**TRECHO DO DOCUMENTO:**
━━━━━━

Violência no Rio

TRE-RJ planeja ações "customizadas" no combate a milícias nas eleições

Hanrrikson de Andrade

Do UOL, no Rio

  • Marcelo Piu/Agência O Globo

    Símbolo do "Batman" demarca território da maior milícia do Rio, a Liga da Justiça. Desenho é alusão ao apelido de um dos fundadores do grupo criminoso, o ex-PM Ricardo Teixeira da Cruz, o Batman, atualmente preso

    Símbolo do "Batman" demarca território da maior milícia do Rio, a Liga da Justiça. Desenho é alusão ao apelido de um dos fundadores do grupo criminoso, o ex-PM Ricardo Teixeira da Cruz, o Batman, atualmente preso

O presidente do TRE-RJ (Tribunal Regional Eleitoral do Rio de Janeiro), desembargador Carlos Eduardo da Rosa da Fonseca Passos, afirmou, em entrevista ao UOL, que as autoridades empenhadas em garantir a segurança nas eleições estudam "soluções customizadas" no combate à ação de milicianos no estado. Segundo ele, cada grupo paramilitar tem "um modo de agir próprio", o que "exige monitoramento específico".

━━━━━━

**DADOS FORNECIDOS:**
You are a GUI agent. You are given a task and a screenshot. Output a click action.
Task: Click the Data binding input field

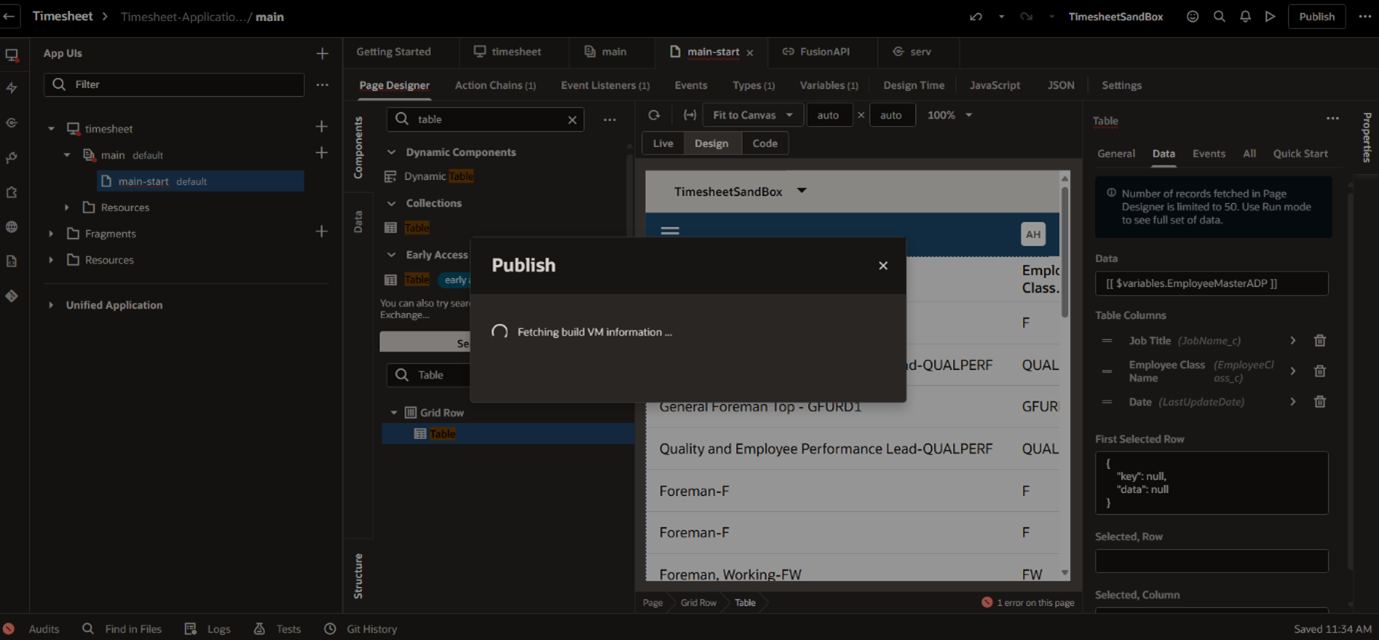point(1211,284)
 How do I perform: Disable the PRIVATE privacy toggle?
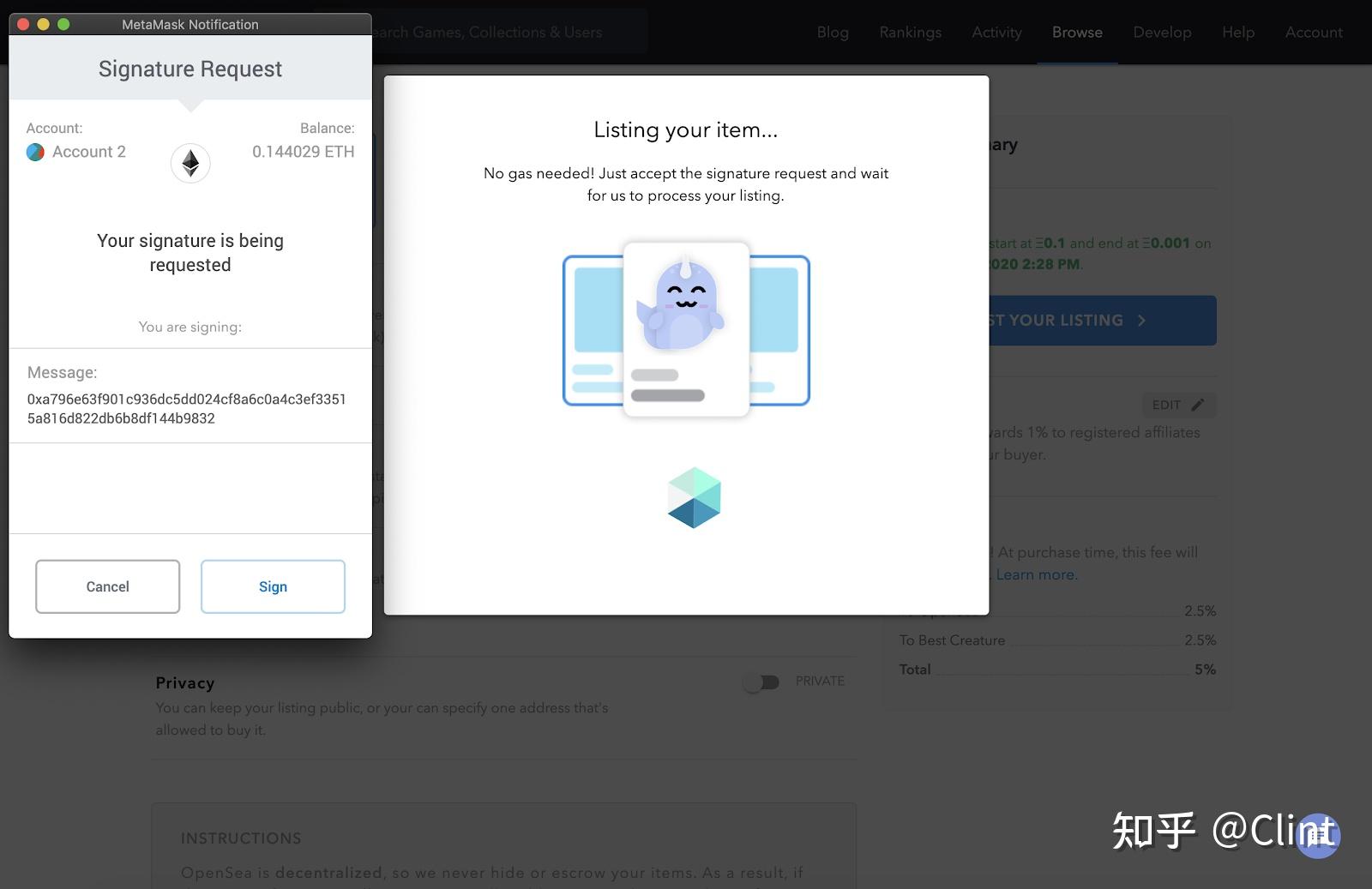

━━━━━━

**PROBLEMA CURTO A:**
Responda, com base na reportagem sobre milícias nas eleições:
(i) Qual é o nome da maior milícia do Rio, segundo a legenda da foto?
(ii) Por qual apelido é conhecido o ex-PM Ricardo Teixeira da Cruz?
(iii) Que cargo ocupa Carlos Eduardo da Rosa da Fonseca Passos?
**PROBLEMA CURTO B:** Dê sequência à reportagem sobre milícias nas eleições, começando logo após o último parágrafo apresentado.
O material não tem relação com a reportagem sobre milícias nas eleições.

**RESPOSTA DO EXERCÍCIO A:**
(i) Liga da Justiça.
(ii) Batman.
(iii) É desembargador e presidente do TRE-RJ (Tribunal Regional Eleitoral do Rio de Janeiro).

**RESPOSTA DO EXERCÍCIO B:**
O planejamento estratégico vem sendo elaborado pelo núcleo de inteligência criado pelo Tribunal --nomeado "Coalizão Eleitoral"--, que reúne as forças policiais, o comando da intervenção federal no estado e órgãos colaboradores.

"Cada uma de tais pseudo-organizações [milícias] possui um modo de agir próprio, o que exige monitoramento específico e a adoção de soluções customizadas, que estão sendo consideradas pelas equipes de fiscalização. Até o presente momento, o clima é de normalidade. Mas, caso necessário, agiremos de forma célere e dura", declarou Fonseca Passos, sem detalhar as ações que estão sendo articuladas.

O primeiro resultado efetivo entregue pela Coalizão Eleitoral foi um mapeamento dos locais de votação e do número de eleitores em áreas ameaçadas direta ou indiretamente pelo crime organizado. De acordo com o levantamento, cerca de 1,7 milhão de pessoas votam em 637 locais de votação (12,8% do total) considerados de risco no estado.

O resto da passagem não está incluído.